Outside of Brexit, which has been imbued with a specific cachet from 17 million votes, it is hard to argue that we are not currently seeing our own ratchet, and that our response so far is to move to the soft left. The modern ratchet is twofold. In the first case, there is an economic ratchet. Ditching ‘austerity’ (by which we mean a balanced budget 12 years after the last recession began), continued monetary market meddling, embracing an industrial strategy, and increasing regulation (e.g. in the energy markets with tariffs and in the labour markets with a higher statutory minimum wage) all illustrate we are moving to the left. This Conference so far has had limited policy announcements, but those that exist and the mood music now and in the last few months has been mainly focused on intervention and spending more of taxpayer’s money.

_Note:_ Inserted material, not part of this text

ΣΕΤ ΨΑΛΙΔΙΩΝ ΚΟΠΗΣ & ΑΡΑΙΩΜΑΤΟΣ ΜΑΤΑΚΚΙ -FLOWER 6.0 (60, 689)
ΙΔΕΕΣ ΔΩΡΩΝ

Secondly, and just as importantly, there is a push against individuals and in favour of identity politics. Almost unnoticed last week the Government ditched the numerical and verbal tests that have been used for years to recruit the top civil servants. The reason given was that they discriminated against certain groups. Yet complex numerical and verbal skills are a necessary part of being an effective civil servant. May has ordered a review of equal opportunities. Will it report that often different outcomes reflect the aggregates of different choices by individuals and families. If Pakistani and Bangladeshi households see much lower incomes, at least most of this is not racism but due to low female participation rates, different educational results, and larger families. The pressure is to ignore this – and present any problems as needing quotas, interventions and other illiberal moves.
These days the left is able to present itself as morally virtuous on both fronts. This creates a danger for Labour – as has been shown in the recent leadership elections, where the centrist candidates in both 2015 and 2106 were almost embarrassed to say that they believed in ‘moderate’ policies, instead talking about how their policies might not be as good as Corbyn’s but were electorally successful. But to be frank if you run a contest where the more left-wing (and less like a ‘Tory’) you are, the more morally virtuous you are, then eventually you end up with Jeremy Corbyn. Twice.
The biggest problem with the ratchet and the middle ground is that by following left-wing solutions you never tackle the underlying problems. Chasing the middle ground is based on showing that we ‘care’ – and that if you ‘care’ you have to intervene. But if the problems are really an inefficient public sector, a distorted capital and land market, and excessive meddling by government, as well as a failure to apply liberal solutions based on market based mechanisms and technological solutions to complex issues like troubled families, then your interventions will only make things worse.
Today’s speech will help define the May administration
I accept this is a free market analysis from a generally free market and liberal Tory. But even if you don’t agree with it, it surely must be worrying that the trend is almost all in one direction – always to more intervention. David Cameron was no pure free marketer, but since he left the stage the party has become steadily more authoritarian and pro-government.
The middle ground is a danger not despite the fact that Labour are weak, but precisely because they are so weak. If we are dragged onto the Labour party’s territory by their move leftward we will never solve the problems we face – and will face electoral, political and philosophical difficulties that may let them crawl back into power as part of a general coalition with the Lib Dems and SNP.
Of course, these are still early days. May has chosen to hold back policy announcements this conference, to the point where very little new has emerged after the vacuum over the summer. But nearly three months on from her elevation as leader, today’s speech will be critical in setting out what an early vision of what May seeks to achieve – and how she intends to achieve it. Will May make a pitch for the middle or common ground? Will she continue the move toward interventionism? Like others, I wait with interest for her speech today.